Written task
Repeat the CLND concentration text verbatim, from "Flow-inject CLND method: Equipment" down to "for system suitability.".

Concentration was determined by Chemi – Luminescence Nitrogen Detection (CLND) which is an equimolar detection method that determines concentration based on the number of nitrogens present in a sample.

Flow-inject CLND method: Equipment used: Antek 8060 CLND, HTS CTC PAL autosampler, a Waters Corp. 1515 HPLC pump, and a Waters Corp. 996 PhotoDiode Array detector (PDA)*. No HPLC column was present. Run time: 1.5 minutes, Injection volume: 2μL, Flowrate: 0.2mL/minute 100 per cent methanol, PDA: 210- 400 nanometre scan, 1.2 nanometre resolution.

Prior to each plate of compounds analysed, a blank injection of DMSO was made. The instrument was calibrated with three to 100 mM caffeine standards in DMSO. Each sample was analysed in triplicate. Caffeine standards were analysed before and after test plates for system suitability.

Recorded information
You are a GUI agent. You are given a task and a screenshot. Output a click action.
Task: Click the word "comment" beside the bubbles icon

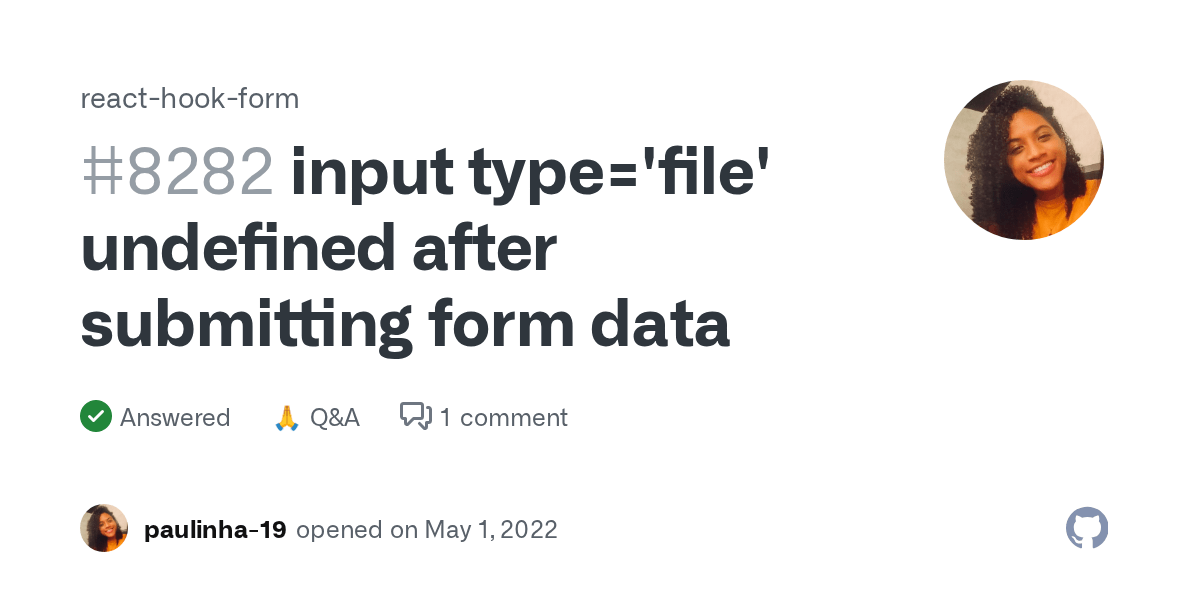pos(513,417)
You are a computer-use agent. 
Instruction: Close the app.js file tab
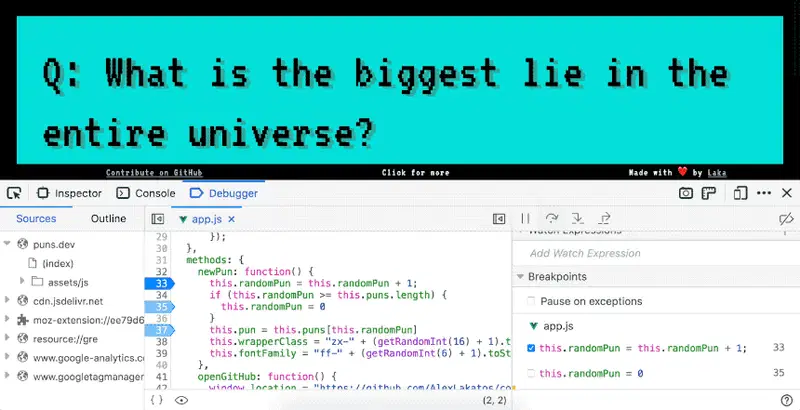(232, 218)
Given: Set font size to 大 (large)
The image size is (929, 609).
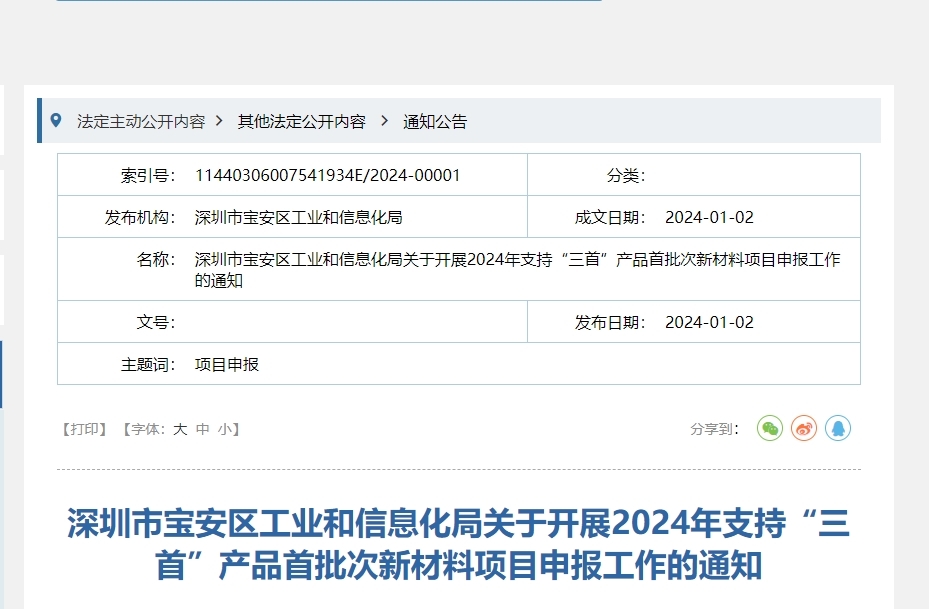Looking at the screenshot, I should click(180, 429).
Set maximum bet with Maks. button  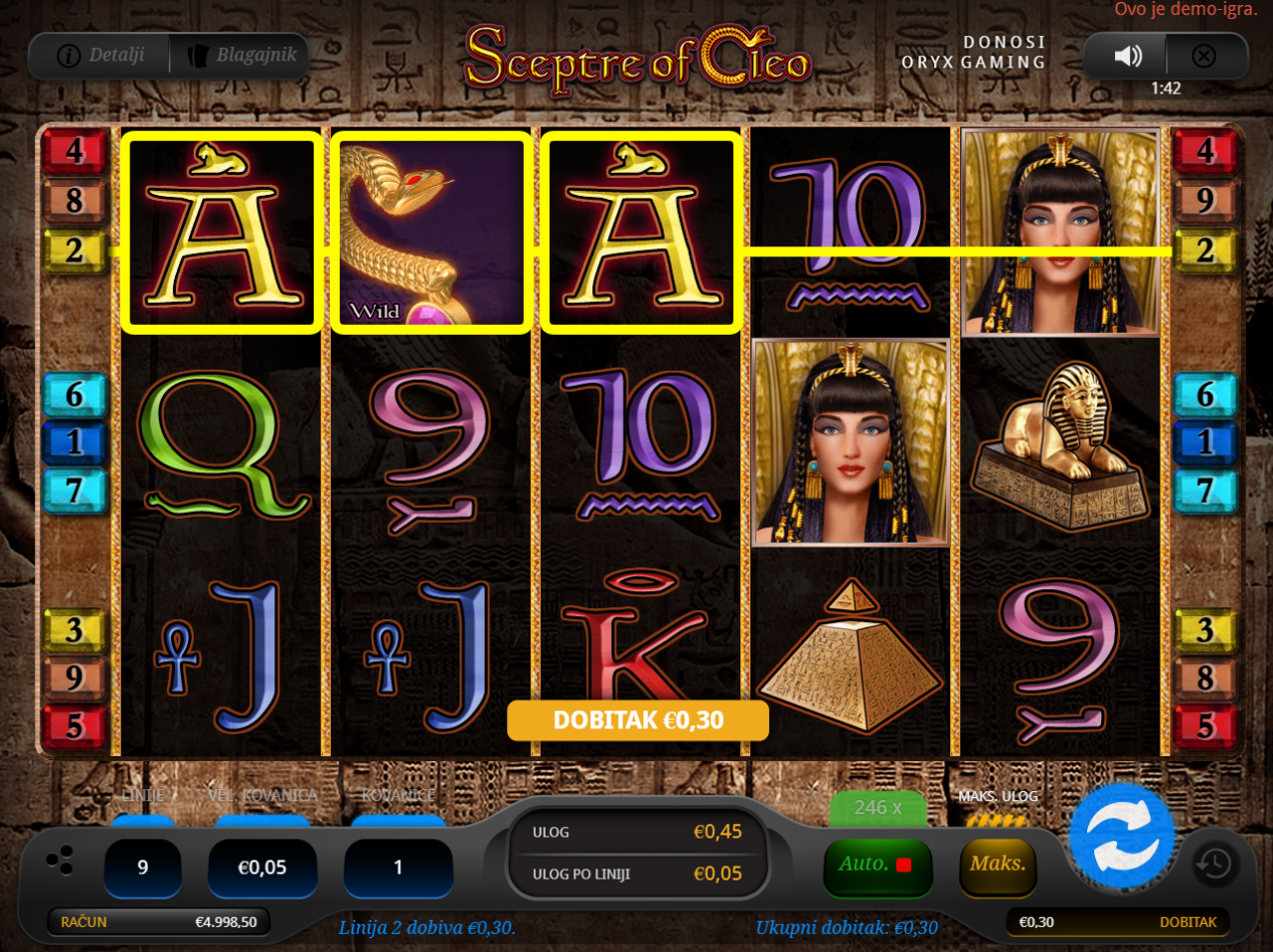998,864
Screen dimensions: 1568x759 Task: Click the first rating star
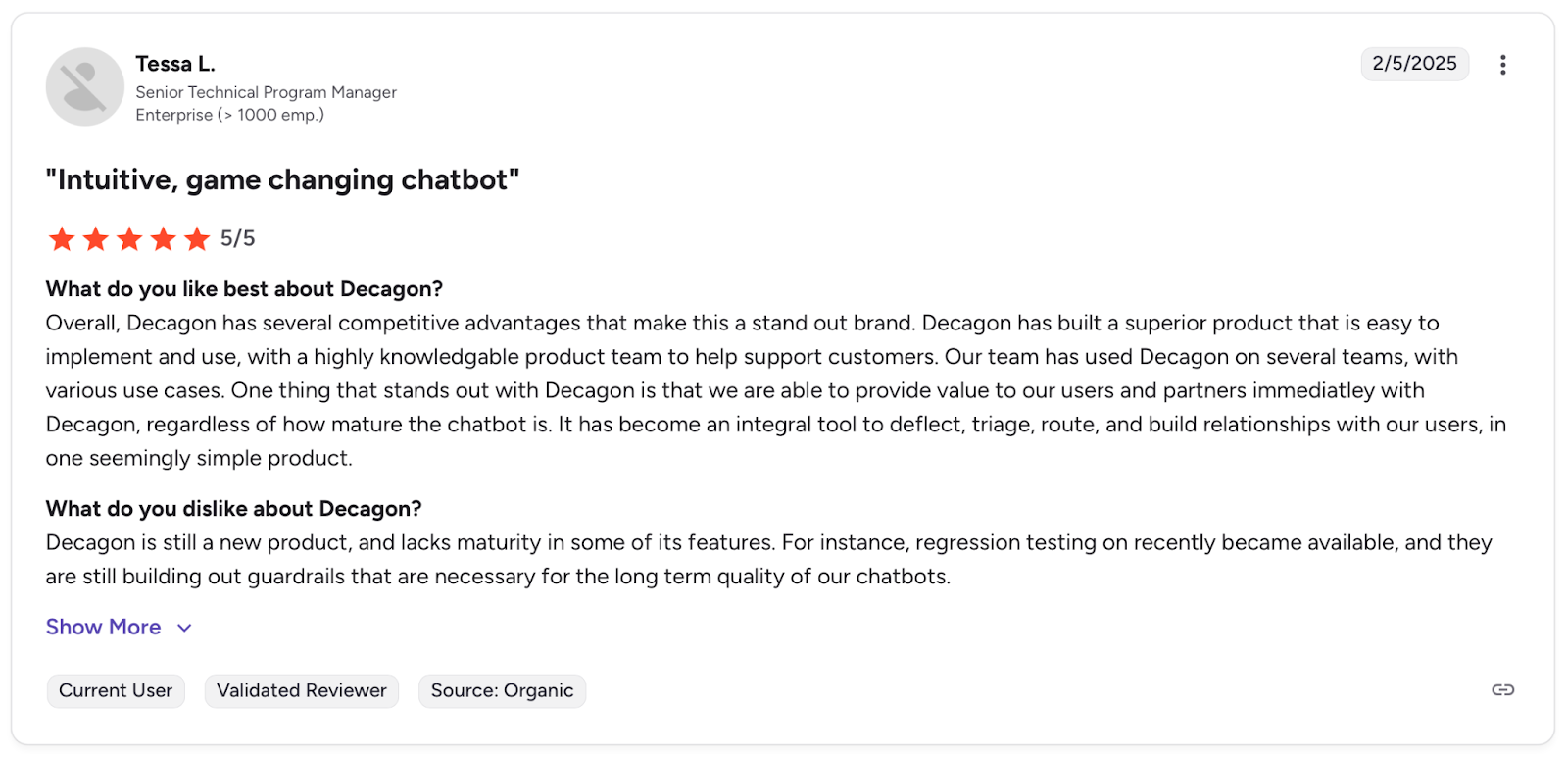[62, 238]
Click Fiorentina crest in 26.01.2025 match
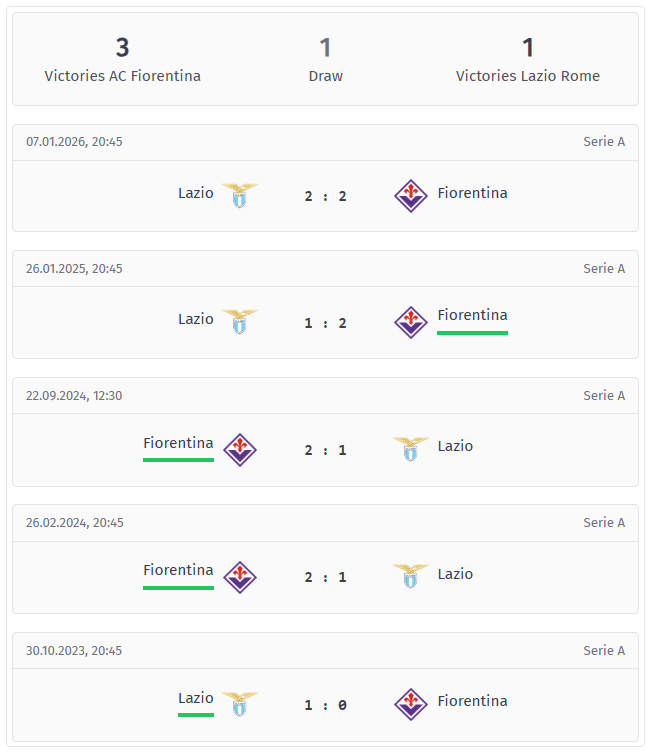 [x=410, y=322]
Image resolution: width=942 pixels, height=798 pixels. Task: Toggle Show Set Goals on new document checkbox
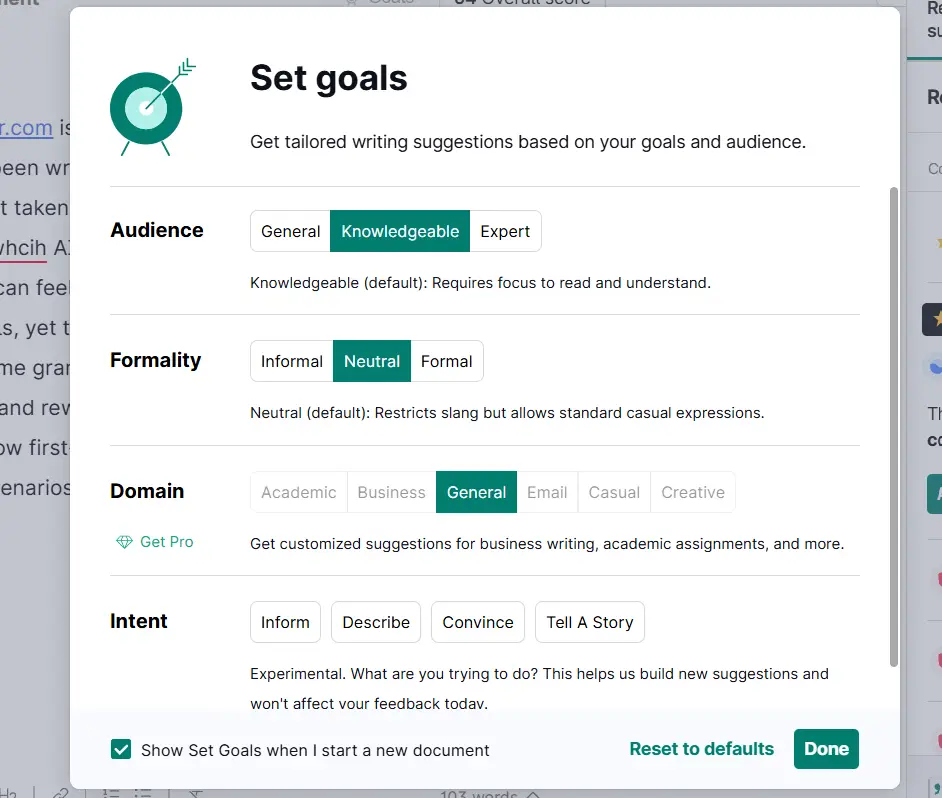click(121, 748)
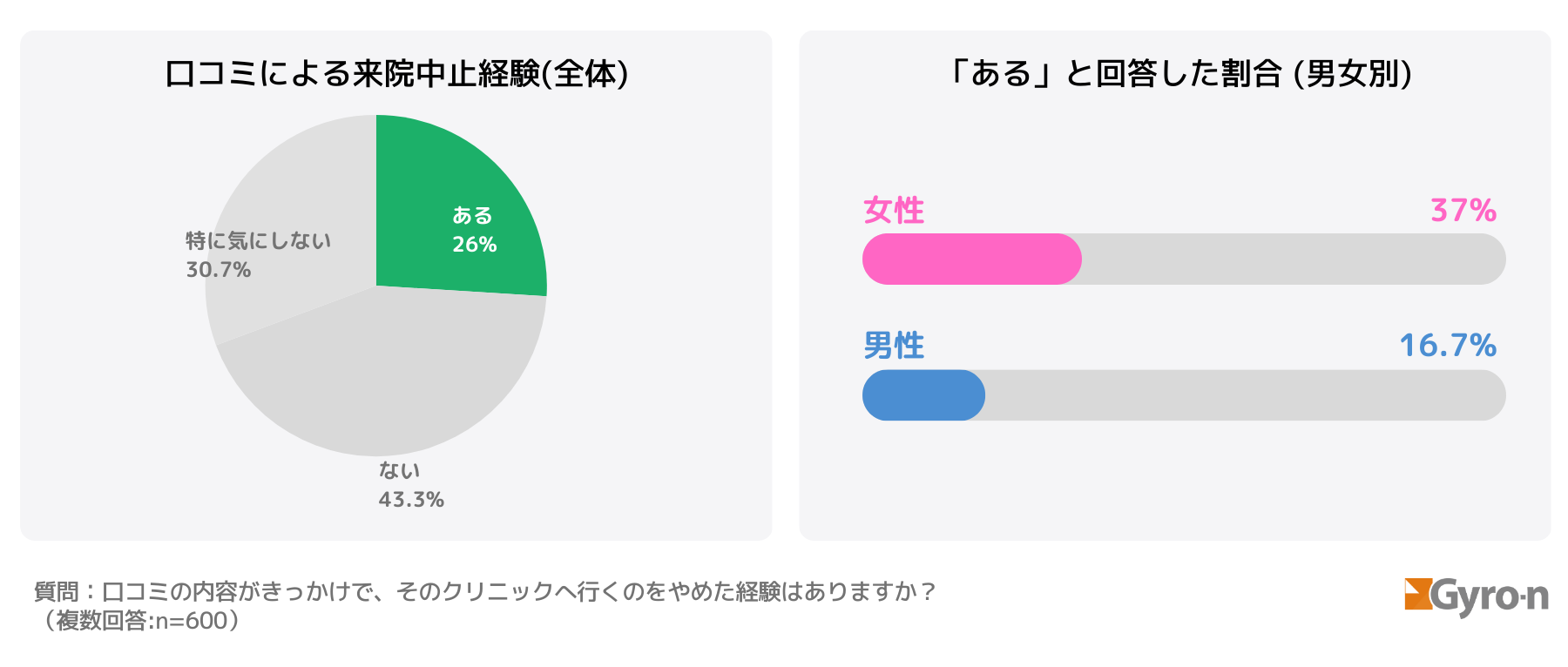The width and height of the screenshot is (1568, 667).
Task: Click the Gyro-n wordmark text
Action: (1490, 596)
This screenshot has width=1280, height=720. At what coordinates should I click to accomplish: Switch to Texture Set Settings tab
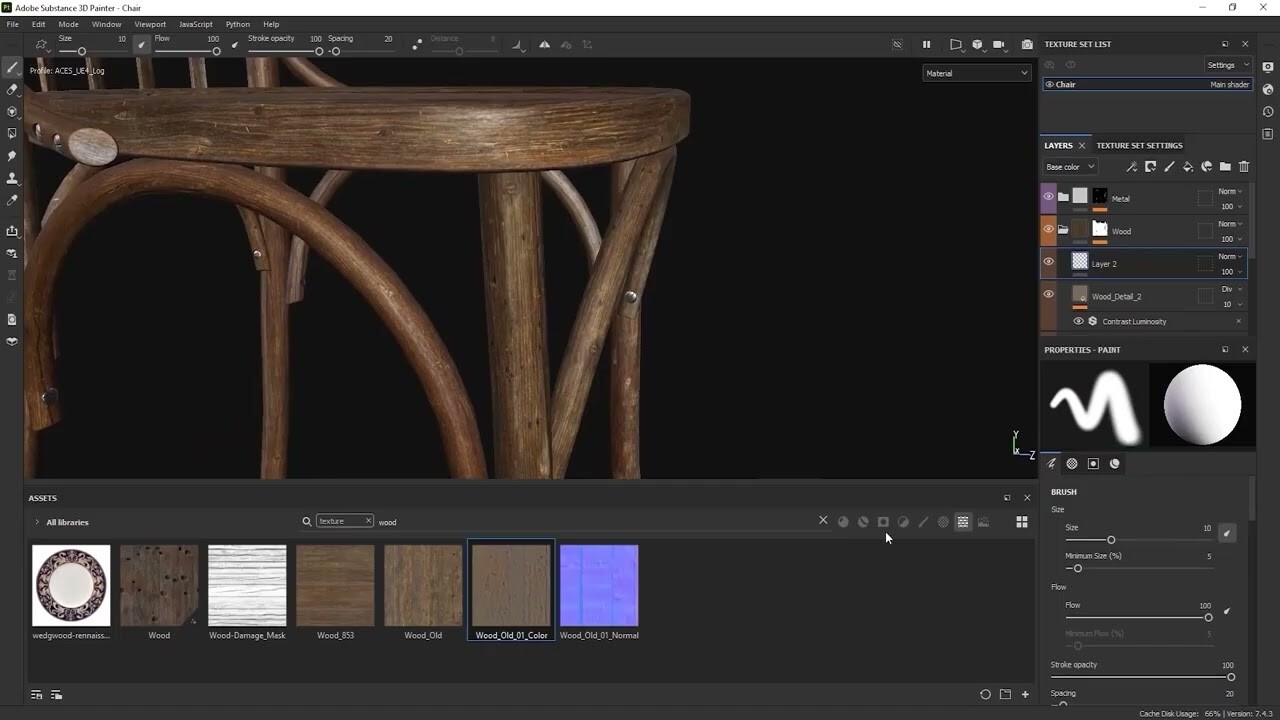tap(1139, 145)

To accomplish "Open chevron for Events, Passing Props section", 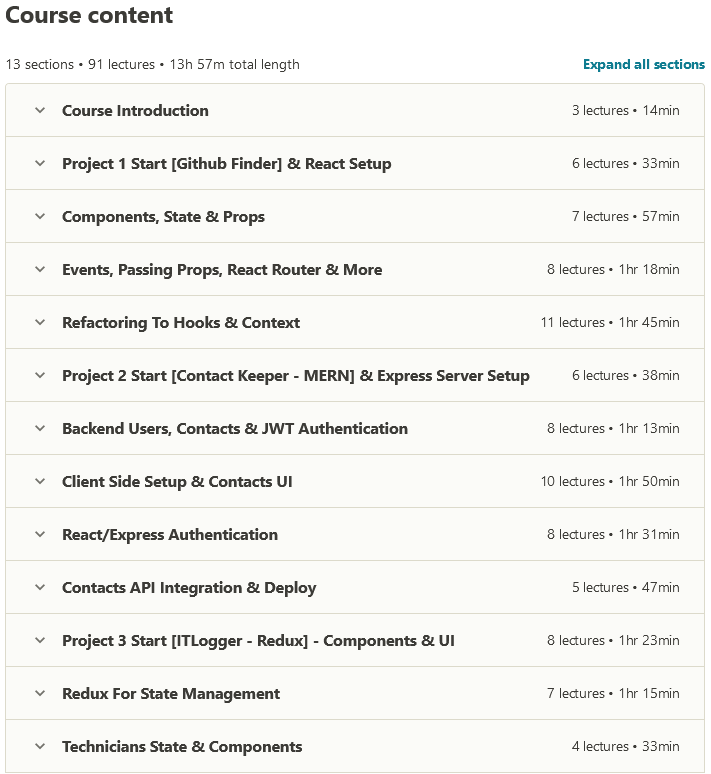I will tap(40, 270).
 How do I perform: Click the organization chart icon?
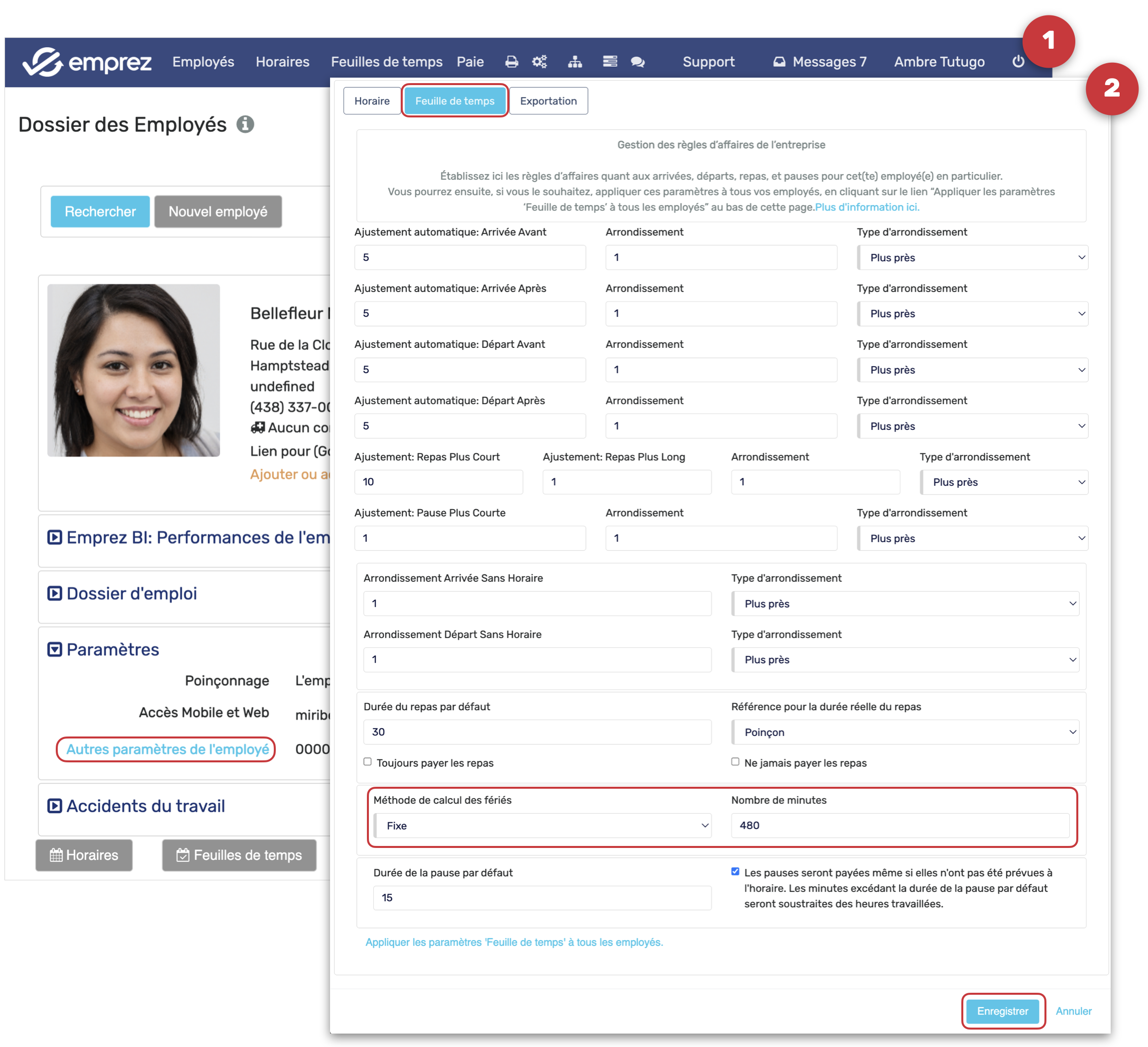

Task output
Flow-inject CLND method: Equipment used: Antek 8060 CLND, HTS CTC PAL autosampler, a Waters Corp. 1515 HPLC pump, and a Waters Corp. 996 PhotoDiode Array detector (PDA)*. No HPLC column was present. Run time: 1.5 minutes, Injection volume: 2μL, Flowrate: 0.2mL/minute 100 per cent methanol, PDA: 210- 400 nanometre scan, 1.2 nanometre resolution.

Prior to each plate of compounds analysed, a blank injection of DMSO was made. The instrument was calibrated with three to 100 mM caffeine standards in DMSO. Each sample was analysed in triplicate. Caffeine standards were analysed before and after test plates for system suitability.